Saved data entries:
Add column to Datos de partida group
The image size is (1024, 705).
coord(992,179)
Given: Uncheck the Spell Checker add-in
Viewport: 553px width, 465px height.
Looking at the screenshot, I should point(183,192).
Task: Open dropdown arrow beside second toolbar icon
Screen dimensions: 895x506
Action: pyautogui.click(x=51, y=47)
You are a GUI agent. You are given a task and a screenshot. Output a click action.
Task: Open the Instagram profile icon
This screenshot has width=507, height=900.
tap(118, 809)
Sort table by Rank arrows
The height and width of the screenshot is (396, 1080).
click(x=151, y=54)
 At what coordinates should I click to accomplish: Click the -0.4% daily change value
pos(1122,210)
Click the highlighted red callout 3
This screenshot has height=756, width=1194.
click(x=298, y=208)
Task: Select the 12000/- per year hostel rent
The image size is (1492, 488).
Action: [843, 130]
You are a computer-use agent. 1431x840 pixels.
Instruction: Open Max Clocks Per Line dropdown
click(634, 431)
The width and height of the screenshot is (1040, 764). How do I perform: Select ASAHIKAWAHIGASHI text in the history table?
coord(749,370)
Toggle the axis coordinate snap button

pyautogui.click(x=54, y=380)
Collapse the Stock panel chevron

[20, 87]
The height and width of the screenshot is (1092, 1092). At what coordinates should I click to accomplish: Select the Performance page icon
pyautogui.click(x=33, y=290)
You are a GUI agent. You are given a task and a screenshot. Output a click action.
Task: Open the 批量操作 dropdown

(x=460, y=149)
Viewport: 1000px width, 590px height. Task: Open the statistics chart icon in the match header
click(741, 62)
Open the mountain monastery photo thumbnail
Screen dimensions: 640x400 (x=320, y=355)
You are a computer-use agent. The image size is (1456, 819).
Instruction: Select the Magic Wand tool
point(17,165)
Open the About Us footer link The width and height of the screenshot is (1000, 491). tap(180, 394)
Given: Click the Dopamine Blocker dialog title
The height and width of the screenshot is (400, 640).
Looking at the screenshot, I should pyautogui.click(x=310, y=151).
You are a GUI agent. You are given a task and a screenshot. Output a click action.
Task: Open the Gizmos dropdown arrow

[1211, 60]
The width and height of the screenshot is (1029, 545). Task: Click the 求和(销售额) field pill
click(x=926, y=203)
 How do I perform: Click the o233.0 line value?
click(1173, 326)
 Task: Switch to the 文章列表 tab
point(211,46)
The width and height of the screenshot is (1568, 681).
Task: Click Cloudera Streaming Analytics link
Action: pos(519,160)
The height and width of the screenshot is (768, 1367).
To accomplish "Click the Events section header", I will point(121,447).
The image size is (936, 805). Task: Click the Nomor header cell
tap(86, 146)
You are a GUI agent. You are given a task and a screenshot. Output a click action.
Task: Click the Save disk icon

WHAT THIS TASK INVOLVES: The response should consist of the entries, retyped exactly and in full.

WRITTEN REPLY:
Add column to Datos de partida group
The image size is (1024, 705).
coord(992,179)
Given: Uncheck the Spell Checker add-in
Viewport: 553px width, 465px height.
Looking at the screenshot, I should point(183,192).
Task: Open dropdown arrow beside second toolbar icon
Screen dimensions: 895x506
Action: pyautogui.click(x=51, y=47)
You are a GUI agent. You are given a task and a screenshot. Output a click action.
Task: Open the Instagram profile icon
This screenshot has width=507, height=900.
tap(118, 809)
Sort table by Rank arrows
The height and width of the screenshot is (396, 1080).
click(x=151, y=54)
 At what coordinates should I click to accomplish: Click the -0.4% daily change value
pos(1122,210)
Click the highlighted red callout 3
This screenshot has height=756, width=1194.
click(x=298, y=208)
Task: Select the 12000/- per year hostel rent
The image size is (1492, 488).
Action: [843, 130]
You are a computer-use agent. 1431x840 pixels.
Instruction: Open Max Clocks Per Line dropdown
click(634, 431)
The width and height of the screenshot is (1040, 764). How do I perform: Select ASAHIKAWAHIGASHI text in the history table?
coord(749,370)
Toggle the axis coordinate snap button

pyautogui.click(x=54, y=380)
Collapse the Stock panel chevron

[20, 87]
The height and width of the screenshot is (1092, 1092). At what coordinates should I click to accomplish: Select the Performance page icon
pyautogui.click(x=33, y=290)
You are a GUI agent. You are given a task and a screenshot. Output a click action.
Task: Open the 批量操作 dropdown

(x=460, y=149)
Viewport: 1000px width, 590px height. Task: Open the statistics chart icon in the match header
click(741, 62)
Open the mountain monastery photo thumbnail
Screen dimensions: 640x400 (x=320, y=355)
You are a computer-use agent. The image size is (1456, 819).
Instruction: Select the Magic Wand tool
point(17,165)
Open the About Us footer link The width and height of the screenshot is (1000, 491). tap(180, 394)
Given: Click the Dopamine Blocker dialog title
The height and width of the screenshot is (400, 640).
Looking at the screenshot, I should pyautogui.click(x=310, y=151).
You are a GUI agent. You are given a task and a screenshot. Output a click action.
Task: Open the Gizmos dropdown arrow

[1211, 60]
The width and height of the screenshot is (1029, 545). Task: Click the 求和(销售额) field pill
click(x=926, y=203)
 How do I perform: Click the o233.0 line value?
click(1173, 326)
 Task: Switch to the 文章列表 tab
point(211,46)
The width and height of the screenshot is (1568, 681).
Task: Click Cloudera Streaming Analytics link
Action: pos(519,160)
The height and width of the screenshot is (768, 1367).
To accomplish "Click the Events section header", I will point(121,447).
The image size is (936, 805). Task: Click the Nomor header cell
tap(86, 146)
You are a GUI agent. You are given a task and a screenshot. Output a click action.
Task: Click the Save disk icon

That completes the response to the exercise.